Reproduce, with no changes, the stretch of the listing from its first line through the line that contains "Action: (377, 313)".

■ RAW DATA
•••••
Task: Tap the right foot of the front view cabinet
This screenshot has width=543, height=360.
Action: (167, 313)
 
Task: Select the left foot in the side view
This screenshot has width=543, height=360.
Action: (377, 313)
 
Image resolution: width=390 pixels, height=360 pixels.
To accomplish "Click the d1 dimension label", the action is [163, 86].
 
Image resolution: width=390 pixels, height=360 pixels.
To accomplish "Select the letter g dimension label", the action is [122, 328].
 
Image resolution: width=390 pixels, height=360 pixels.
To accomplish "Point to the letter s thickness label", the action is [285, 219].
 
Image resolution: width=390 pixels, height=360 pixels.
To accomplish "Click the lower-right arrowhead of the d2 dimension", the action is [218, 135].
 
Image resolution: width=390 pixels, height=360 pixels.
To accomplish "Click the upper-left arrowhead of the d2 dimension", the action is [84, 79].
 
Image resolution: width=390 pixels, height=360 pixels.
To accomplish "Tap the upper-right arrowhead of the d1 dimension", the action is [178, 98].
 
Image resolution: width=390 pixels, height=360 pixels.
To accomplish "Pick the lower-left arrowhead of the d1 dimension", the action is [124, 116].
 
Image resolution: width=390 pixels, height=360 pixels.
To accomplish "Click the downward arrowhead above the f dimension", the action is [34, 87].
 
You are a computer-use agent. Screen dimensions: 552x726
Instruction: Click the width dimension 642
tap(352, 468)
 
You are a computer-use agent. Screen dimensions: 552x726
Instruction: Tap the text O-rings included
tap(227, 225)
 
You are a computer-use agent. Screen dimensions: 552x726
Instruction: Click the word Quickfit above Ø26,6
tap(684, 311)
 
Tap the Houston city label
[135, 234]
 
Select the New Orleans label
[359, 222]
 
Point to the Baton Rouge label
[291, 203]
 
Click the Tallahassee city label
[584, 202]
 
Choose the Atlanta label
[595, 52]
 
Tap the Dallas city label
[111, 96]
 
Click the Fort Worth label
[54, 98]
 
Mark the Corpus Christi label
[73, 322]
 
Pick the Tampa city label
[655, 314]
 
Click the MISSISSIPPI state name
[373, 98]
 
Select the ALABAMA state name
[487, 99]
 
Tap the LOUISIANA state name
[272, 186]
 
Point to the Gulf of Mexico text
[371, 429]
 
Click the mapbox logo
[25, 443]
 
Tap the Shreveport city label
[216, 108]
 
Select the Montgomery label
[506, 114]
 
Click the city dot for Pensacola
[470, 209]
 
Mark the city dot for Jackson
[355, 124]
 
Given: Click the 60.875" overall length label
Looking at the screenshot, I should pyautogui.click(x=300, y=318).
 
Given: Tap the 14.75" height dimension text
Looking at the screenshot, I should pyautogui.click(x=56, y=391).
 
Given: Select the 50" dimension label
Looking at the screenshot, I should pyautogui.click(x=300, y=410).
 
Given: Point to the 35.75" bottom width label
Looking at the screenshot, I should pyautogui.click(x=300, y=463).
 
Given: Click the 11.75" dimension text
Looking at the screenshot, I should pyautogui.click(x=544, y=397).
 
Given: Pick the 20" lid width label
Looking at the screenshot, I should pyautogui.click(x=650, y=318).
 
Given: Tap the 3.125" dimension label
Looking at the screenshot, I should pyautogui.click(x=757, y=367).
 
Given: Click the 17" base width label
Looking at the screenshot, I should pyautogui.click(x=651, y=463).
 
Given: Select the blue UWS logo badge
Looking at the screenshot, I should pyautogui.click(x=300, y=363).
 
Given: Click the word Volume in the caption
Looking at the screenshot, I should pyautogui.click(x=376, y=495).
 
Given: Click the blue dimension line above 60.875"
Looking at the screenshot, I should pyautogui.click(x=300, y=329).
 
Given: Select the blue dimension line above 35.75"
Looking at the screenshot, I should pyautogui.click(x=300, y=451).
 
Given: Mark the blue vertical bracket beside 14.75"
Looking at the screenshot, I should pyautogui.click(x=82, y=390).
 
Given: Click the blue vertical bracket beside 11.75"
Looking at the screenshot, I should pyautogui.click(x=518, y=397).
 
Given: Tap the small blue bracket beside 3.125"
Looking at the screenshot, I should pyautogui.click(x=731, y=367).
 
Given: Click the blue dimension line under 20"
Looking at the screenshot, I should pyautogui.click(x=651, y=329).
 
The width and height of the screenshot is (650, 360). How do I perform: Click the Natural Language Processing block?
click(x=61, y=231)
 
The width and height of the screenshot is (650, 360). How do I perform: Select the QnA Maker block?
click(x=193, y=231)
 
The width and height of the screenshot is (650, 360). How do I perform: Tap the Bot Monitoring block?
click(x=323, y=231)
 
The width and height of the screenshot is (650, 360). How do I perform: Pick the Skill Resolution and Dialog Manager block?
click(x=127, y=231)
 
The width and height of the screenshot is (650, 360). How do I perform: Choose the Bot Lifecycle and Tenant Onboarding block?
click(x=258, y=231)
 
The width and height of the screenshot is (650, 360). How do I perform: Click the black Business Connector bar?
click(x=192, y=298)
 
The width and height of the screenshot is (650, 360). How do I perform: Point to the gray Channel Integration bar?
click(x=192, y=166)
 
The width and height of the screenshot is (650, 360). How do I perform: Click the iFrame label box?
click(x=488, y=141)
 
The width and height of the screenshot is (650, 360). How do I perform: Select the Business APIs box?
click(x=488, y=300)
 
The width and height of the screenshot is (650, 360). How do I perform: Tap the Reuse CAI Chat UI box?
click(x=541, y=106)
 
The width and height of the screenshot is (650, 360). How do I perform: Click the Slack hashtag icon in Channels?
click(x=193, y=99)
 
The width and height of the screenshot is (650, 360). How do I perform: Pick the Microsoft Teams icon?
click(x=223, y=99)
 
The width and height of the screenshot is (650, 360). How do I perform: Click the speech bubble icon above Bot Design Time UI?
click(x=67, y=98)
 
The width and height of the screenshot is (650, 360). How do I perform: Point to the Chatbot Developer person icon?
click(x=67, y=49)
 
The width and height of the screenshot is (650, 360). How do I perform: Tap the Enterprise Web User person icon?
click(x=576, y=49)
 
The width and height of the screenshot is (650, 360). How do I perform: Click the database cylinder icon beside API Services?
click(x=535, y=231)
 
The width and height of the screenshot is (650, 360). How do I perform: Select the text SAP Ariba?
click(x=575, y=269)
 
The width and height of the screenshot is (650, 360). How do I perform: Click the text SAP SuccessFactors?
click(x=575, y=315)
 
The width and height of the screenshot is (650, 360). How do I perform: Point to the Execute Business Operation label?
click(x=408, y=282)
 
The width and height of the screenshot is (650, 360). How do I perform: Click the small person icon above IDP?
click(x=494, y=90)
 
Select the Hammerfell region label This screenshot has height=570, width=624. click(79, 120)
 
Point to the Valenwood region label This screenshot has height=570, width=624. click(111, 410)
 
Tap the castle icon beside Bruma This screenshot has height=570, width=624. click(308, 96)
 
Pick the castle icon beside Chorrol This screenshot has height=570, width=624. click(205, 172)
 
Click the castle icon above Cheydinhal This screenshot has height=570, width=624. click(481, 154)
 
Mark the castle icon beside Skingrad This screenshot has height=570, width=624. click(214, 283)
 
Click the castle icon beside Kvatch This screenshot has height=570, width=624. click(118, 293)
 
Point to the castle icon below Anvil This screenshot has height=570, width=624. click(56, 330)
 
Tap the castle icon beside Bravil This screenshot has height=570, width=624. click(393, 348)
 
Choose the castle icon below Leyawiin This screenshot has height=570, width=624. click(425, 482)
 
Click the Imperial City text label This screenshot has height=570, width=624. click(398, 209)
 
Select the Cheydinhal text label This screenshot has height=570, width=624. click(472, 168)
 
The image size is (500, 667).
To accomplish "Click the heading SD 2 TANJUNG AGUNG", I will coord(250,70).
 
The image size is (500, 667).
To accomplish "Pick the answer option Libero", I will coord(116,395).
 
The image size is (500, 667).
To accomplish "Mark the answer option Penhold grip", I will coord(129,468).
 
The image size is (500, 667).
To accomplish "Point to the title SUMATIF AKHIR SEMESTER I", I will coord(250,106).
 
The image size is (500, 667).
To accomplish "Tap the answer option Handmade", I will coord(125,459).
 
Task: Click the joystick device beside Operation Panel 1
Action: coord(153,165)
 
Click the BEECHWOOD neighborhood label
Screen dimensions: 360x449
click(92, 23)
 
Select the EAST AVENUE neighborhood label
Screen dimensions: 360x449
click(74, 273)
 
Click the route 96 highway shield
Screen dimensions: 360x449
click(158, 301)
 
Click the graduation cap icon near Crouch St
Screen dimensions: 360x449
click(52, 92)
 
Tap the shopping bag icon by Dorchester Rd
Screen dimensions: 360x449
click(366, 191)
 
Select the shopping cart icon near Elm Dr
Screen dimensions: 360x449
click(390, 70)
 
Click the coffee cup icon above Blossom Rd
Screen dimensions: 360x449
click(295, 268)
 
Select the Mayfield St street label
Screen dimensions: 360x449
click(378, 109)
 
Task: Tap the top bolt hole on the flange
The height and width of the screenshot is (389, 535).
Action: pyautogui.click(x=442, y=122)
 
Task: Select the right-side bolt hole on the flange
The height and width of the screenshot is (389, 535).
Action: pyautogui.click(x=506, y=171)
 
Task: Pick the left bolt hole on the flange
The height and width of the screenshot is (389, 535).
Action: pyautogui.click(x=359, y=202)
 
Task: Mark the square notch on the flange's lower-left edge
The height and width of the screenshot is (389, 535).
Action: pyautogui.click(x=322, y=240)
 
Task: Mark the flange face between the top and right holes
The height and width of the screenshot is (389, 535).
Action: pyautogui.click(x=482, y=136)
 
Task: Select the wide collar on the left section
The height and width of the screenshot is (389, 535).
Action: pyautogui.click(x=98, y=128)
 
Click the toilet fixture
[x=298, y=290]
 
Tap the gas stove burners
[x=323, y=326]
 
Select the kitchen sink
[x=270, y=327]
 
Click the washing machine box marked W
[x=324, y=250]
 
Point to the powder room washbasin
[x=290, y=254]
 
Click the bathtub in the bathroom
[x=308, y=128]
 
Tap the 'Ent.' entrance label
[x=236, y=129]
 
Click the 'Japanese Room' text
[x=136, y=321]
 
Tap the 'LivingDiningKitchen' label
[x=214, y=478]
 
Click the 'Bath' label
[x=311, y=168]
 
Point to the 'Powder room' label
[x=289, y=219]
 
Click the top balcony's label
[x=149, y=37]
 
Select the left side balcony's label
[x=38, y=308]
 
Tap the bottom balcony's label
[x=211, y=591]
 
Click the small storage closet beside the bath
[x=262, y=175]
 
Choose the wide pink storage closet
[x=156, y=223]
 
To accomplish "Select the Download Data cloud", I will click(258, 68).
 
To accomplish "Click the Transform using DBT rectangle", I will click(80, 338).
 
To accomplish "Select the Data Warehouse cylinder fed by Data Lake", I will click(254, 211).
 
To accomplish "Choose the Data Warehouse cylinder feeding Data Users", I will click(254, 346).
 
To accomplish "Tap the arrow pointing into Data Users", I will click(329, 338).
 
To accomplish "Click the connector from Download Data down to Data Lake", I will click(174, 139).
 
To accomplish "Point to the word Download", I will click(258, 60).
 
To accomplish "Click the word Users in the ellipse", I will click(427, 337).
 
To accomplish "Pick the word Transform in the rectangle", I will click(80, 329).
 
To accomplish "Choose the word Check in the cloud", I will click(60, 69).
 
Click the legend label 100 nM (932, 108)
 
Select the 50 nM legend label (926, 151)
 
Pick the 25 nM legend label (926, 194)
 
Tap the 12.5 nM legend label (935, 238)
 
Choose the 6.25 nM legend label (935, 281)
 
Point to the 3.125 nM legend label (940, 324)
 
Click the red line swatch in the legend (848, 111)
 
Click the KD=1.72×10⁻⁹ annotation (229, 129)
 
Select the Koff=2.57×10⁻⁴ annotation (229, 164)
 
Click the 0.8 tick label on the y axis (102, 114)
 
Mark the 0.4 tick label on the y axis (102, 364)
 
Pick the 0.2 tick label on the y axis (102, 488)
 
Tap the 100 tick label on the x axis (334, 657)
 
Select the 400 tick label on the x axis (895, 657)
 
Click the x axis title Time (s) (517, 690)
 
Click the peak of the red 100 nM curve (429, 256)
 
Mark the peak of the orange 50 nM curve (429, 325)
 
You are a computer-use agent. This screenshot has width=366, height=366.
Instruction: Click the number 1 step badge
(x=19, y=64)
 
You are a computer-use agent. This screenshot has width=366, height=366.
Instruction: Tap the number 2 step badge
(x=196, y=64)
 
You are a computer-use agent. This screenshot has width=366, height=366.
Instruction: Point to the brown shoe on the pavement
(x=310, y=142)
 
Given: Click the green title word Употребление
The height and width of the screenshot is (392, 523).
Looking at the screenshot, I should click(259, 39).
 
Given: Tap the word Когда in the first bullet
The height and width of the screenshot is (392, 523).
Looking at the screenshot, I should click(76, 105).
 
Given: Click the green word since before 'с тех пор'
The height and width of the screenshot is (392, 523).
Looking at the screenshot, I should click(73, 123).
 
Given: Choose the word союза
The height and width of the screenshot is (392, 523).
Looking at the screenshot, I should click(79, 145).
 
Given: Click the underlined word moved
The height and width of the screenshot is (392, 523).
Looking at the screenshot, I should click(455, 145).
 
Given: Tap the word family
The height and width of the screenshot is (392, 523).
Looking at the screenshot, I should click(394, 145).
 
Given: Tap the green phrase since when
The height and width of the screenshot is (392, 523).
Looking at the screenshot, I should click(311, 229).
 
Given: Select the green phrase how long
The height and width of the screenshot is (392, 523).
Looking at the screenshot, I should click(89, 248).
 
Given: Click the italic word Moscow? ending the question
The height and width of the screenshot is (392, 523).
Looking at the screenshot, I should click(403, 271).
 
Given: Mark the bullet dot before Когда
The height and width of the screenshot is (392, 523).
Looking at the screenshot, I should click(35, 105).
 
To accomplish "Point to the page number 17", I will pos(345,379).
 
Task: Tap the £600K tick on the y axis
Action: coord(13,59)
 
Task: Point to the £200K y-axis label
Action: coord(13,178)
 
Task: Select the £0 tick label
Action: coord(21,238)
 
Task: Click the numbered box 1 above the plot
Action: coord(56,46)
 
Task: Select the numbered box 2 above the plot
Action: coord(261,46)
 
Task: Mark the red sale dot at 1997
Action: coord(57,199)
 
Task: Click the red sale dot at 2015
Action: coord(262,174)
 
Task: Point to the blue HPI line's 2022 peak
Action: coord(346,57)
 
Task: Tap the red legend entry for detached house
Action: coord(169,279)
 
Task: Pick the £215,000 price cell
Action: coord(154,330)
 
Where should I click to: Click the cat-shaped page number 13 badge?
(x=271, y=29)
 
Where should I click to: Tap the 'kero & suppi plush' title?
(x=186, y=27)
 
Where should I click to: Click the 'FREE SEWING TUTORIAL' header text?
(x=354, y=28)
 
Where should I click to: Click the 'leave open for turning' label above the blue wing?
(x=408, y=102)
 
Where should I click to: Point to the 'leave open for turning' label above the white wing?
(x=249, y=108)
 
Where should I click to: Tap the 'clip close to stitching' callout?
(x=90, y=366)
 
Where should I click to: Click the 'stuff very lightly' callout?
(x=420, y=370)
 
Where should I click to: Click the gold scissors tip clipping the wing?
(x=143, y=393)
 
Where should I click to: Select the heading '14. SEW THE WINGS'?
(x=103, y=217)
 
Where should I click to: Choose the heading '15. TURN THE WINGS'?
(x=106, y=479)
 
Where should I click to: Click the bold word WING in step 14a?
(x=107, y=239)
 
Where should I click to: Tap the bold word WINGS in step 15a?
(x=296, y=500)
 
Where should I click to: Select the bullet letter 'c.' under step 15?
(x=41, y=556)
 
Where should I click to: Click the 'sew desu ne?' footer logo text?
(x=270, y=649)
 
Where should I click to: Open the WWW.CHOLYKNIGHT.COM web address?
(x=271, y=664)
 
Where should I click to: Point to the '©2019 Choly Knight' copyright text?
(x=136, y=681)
•••••
■ EXERCISE SOLUTION
Task: Tap the right foot of the front view cabinet
This screenshot has width=543, height=360.
Action: (167, 313)
 
Task: Select the left foot in the side view
This screenshot has width=543, height=360.
Action: (377, 313)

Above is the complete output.